Must be tab-deliemited.

Required columns:

  • id: Each sample must have a unique ID. The output VCF will include genotypes for all samples in the manifest
  • path: Path to the BAM/CRAM file.
  • depth: Average depth across the genome. Can be calculated with bin/idxdepth (faster than samtools).
  • read length: Average read length (bp) across the genome.

Optional columns:

  • depth sd: Specify standard deviation for genome depth. Used for the normal test of breakpoint read depth. Default is sqrt(5*depth).
  • depth variance: Square of depth sd.
  • sex: Affects chrX and chrY genotyping. Allow "male" or "M", "female" or "F", and "unknown" (quotes shouldn't be included in the manifest). If not specified, the sample will be treated as unknown.

Run time

  • On a 30x HiSeqX sample, Paragraph typically takes 1-2 seconds to genotype a simple SV in confident regions.

  • If the SV is in a low-complexity region with abnormal read pileups, the running time could vary.

  • For efficiency, it is recommended to manually set the "-M" option (maximum allowed read count for a variant) to skip these high-depth regions.

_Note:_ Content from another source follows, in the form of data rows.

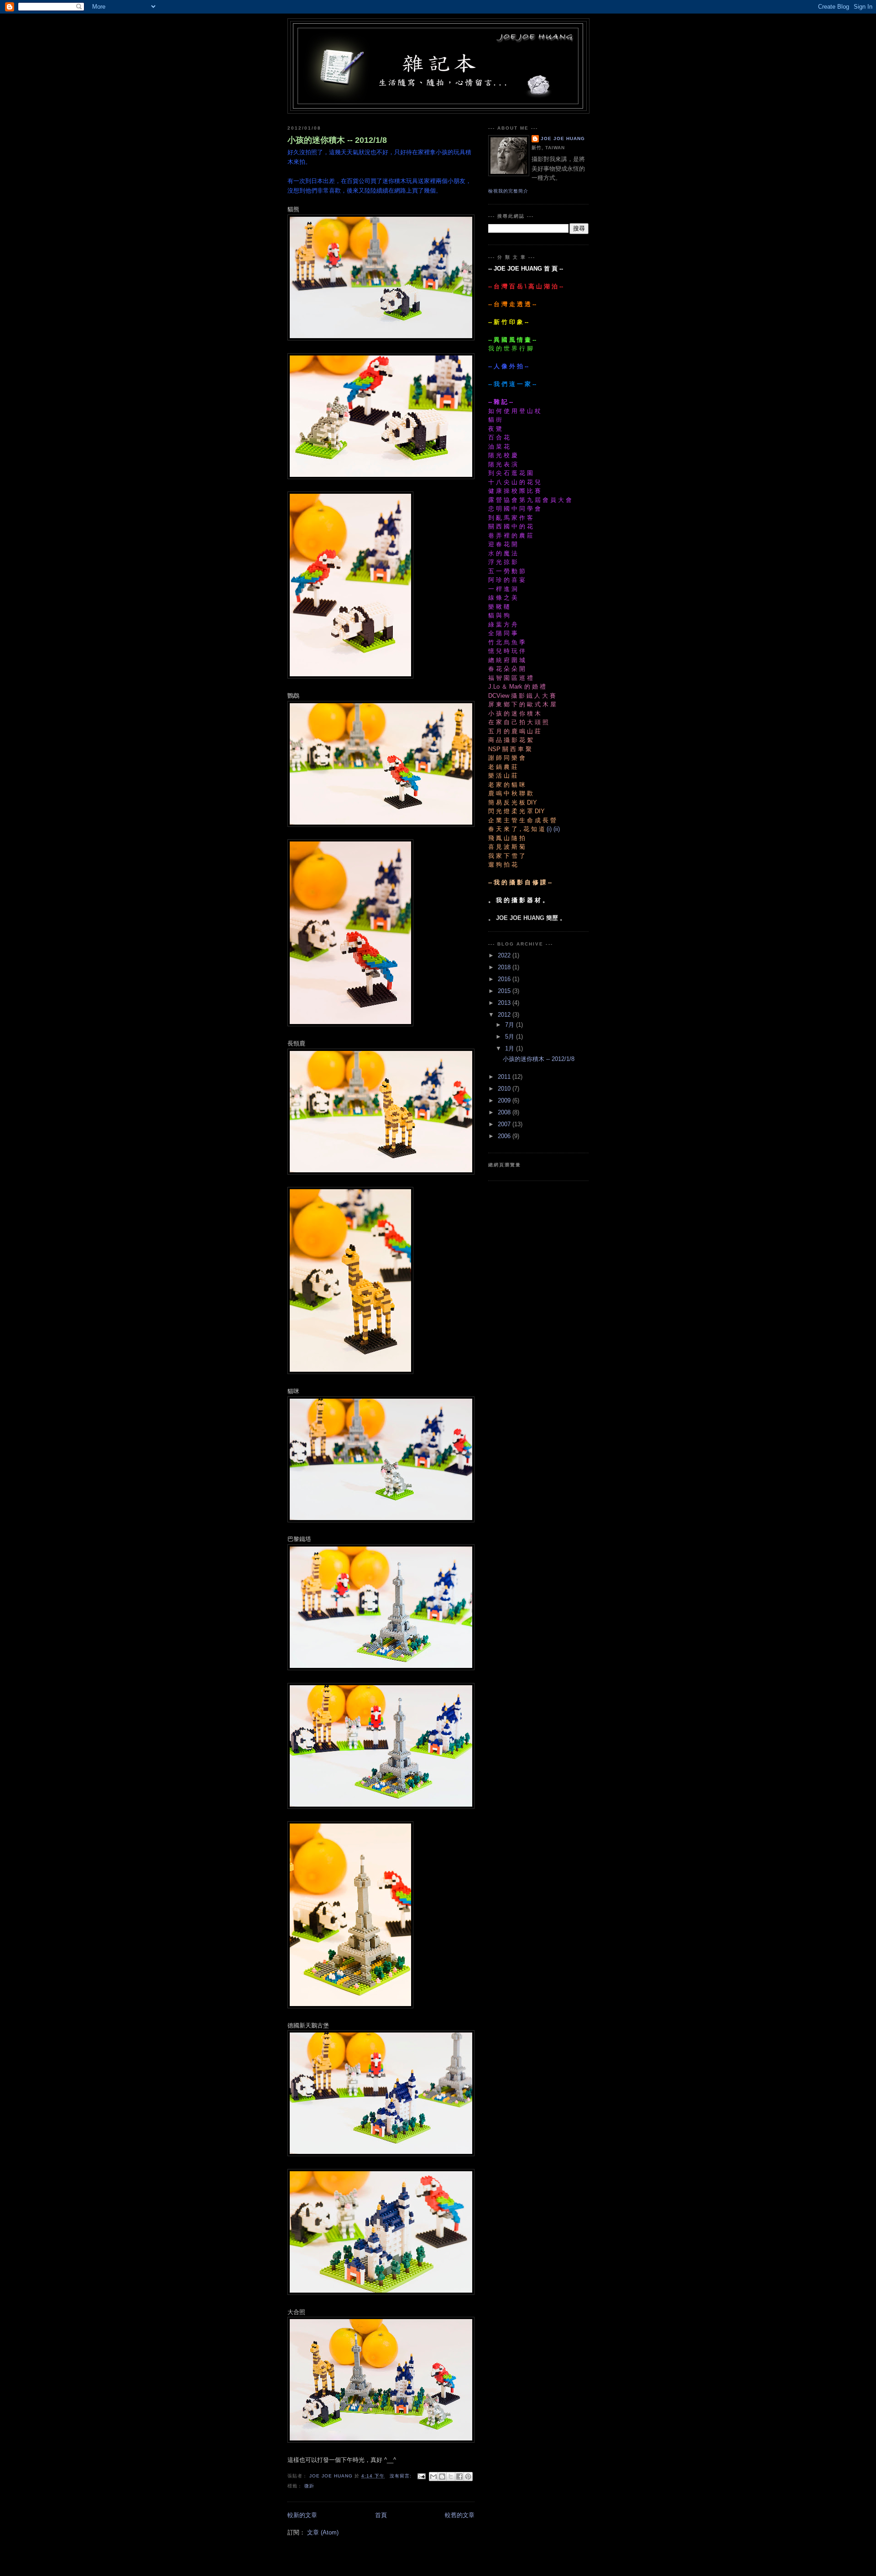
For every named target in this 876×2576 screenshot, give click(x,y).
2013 (505, 1002)
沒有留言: (401, 2475)
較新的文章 (302, 2515)
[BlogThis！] (442, 2476)
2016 (505, 979)
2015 (505, 991)
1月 (510, 1048)
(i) (549, 829)
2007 (505, 1124)
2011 (505, 1076)
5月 (510, 1036)
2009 (505, 1100)
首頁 (381, 2515)
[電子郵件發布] (421, 2475)
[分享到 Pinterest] (468, 2476)
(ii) (556, 829)
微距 (309, 2485)
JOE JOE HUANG (563, 138)
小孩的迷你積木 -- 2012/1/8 (337, 140)
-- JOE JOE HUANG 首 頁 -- (525, 268)
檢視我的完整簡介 (508, 190)
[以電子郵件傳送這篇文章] (433, 2476)
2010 (505, 1088)
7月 (510, 1024)
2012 (505, 1014)
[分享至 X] (450, 2476)
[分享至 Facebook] (459, 2476)
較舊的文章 (459, 2515)
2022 (505, 955)
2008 (505, 1112)
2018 (505, 967)
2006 (505, 1136)
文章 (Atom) (323, 2532)
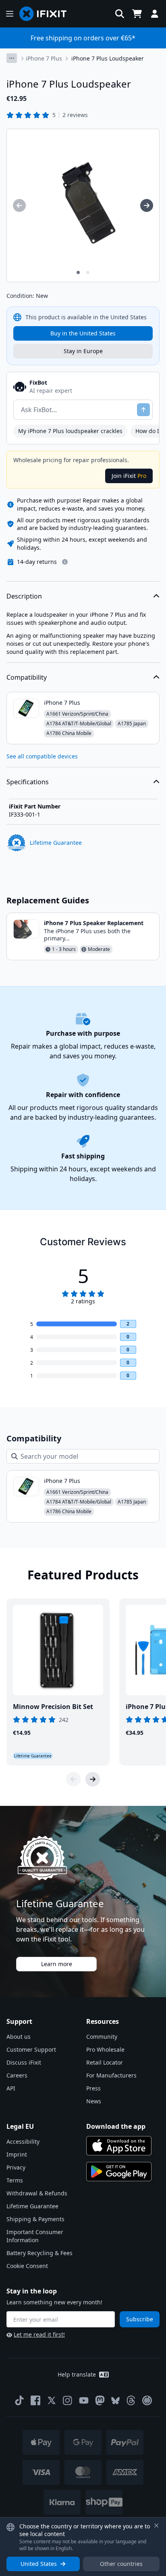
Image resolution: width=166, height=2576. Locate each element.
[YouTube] (84, 2400)
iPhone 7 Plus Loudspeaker (107, 58)
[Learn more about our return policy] (64, 561)
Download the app (115, 2126)
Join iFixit (129, 476)
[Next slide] (92, 1779)
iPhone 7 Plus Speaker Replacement (93, 923)
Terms (14, 2180)
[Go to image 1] (78, 272)
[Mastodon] (100, 2400)
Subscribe (139, 2319)
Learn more (56, 1964)
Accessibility (22, 2141)
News (93, 2101)
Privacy (15, 2167)
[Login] (154, 13)
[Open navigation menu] (10, 14)
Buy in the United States (83, 333)
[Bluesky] (115, 2400)
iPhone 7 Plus (44, 58)
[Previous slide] (73, 1779)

We recommend "-M" as 20 times of your mean sample depth.

Population-scale genotyping

To efficiently genotype SVs across a population, we recommend doing single-sample mode as follows:

  • Create a manifest for each single sample
  • Run multigrmpy.py for each manifest. Be sure to set "-M" option for each sample according to its depth.
  • Multithreading (option "-t") is highly recommended for population-scale genotyping
  • Merge all genotypes.vcf.gz to create a big VCF of all samples. You can use either bcftools merge or your custom script.

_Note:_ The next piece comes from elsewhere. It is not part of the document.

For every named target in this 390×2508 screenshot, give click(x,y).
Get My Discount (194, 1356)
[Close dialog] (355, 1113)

Run Paragraph on complex variants

For more complicated events (e.g. genotype a deletion together with its nearby SNP), you can provide a custimized JSON to paraGRAPH:

Please follow the pattern in example JSON and make sure all required keys are provided. Here is a visualization of this sample graph.

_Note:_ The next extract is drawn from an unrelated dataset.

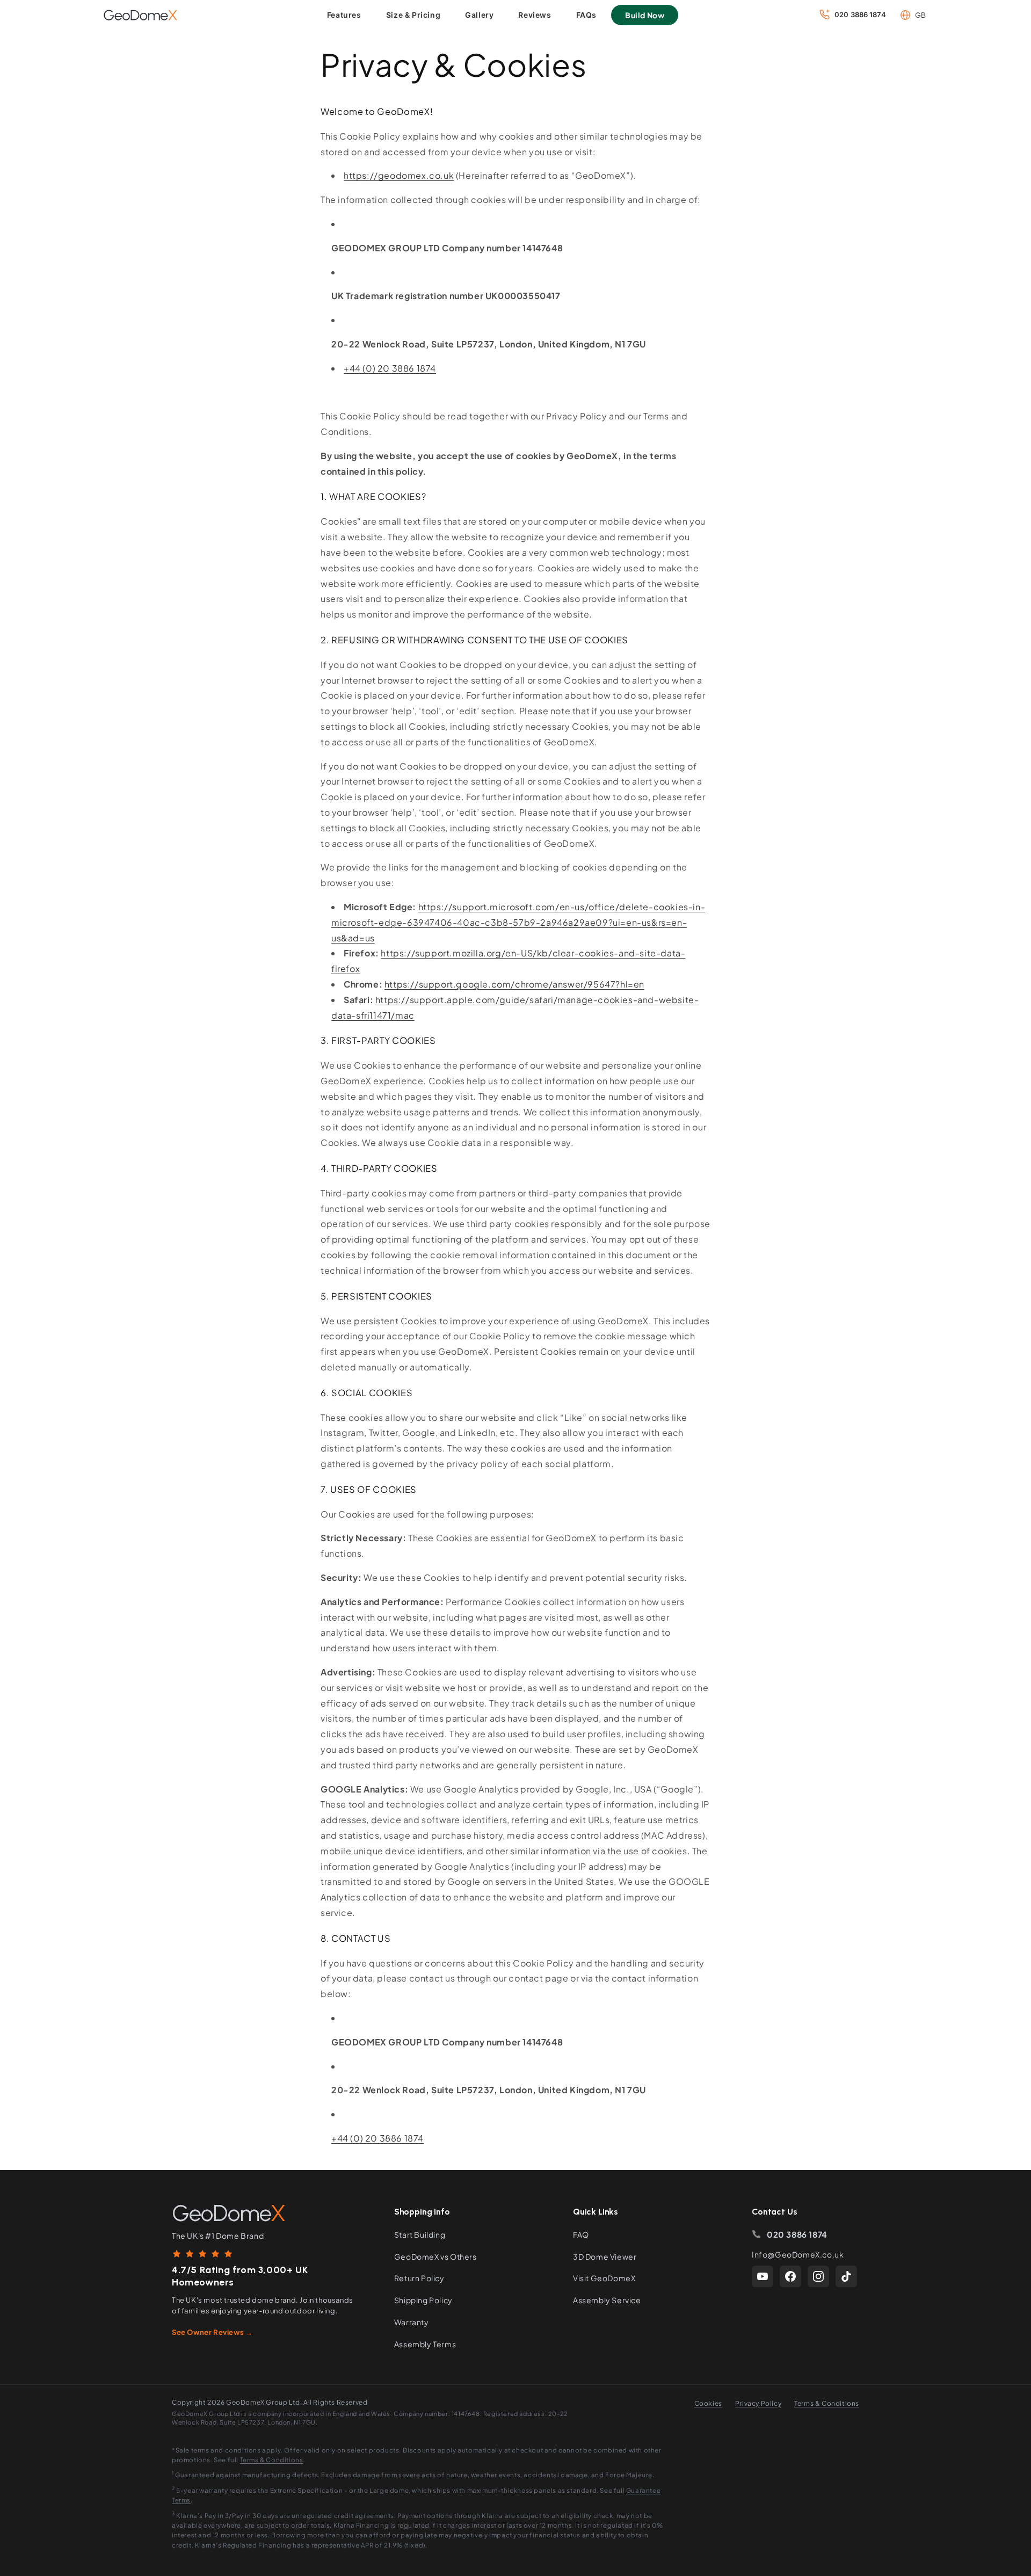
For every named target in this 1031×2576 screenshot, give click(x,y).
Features (344, 14)
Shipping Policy (423, 2300)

To obtain graph alignments for this graph (including all reads), run:

bin/paragraph -b <input BAM> \
              -r <reference fasta> \
              -g <input graph JSON> \
              -o <output JSON path> \
              -E 1

To obtain the algnment summary, genotypes of each breakpoint, and the whole graph, run:

bin/grmpy -m <input manifest> \
          -r <reference fasta> \
          -i <input graph JSON> \
          -o <output JSON path> \
          -E 1

If you have multiple events listed in the input JSON, multigrmpy.py can help you to run multiple grmpy jobs together.

Further Information

Please check github wiki for common usage questions and errors.

Documentation

External links

  • The Illumina/Polaris repository gives the short-read sequencing data we used to test our method in population.

License

The LICENSE file contains information about libraries and other tools we use, and license information for these.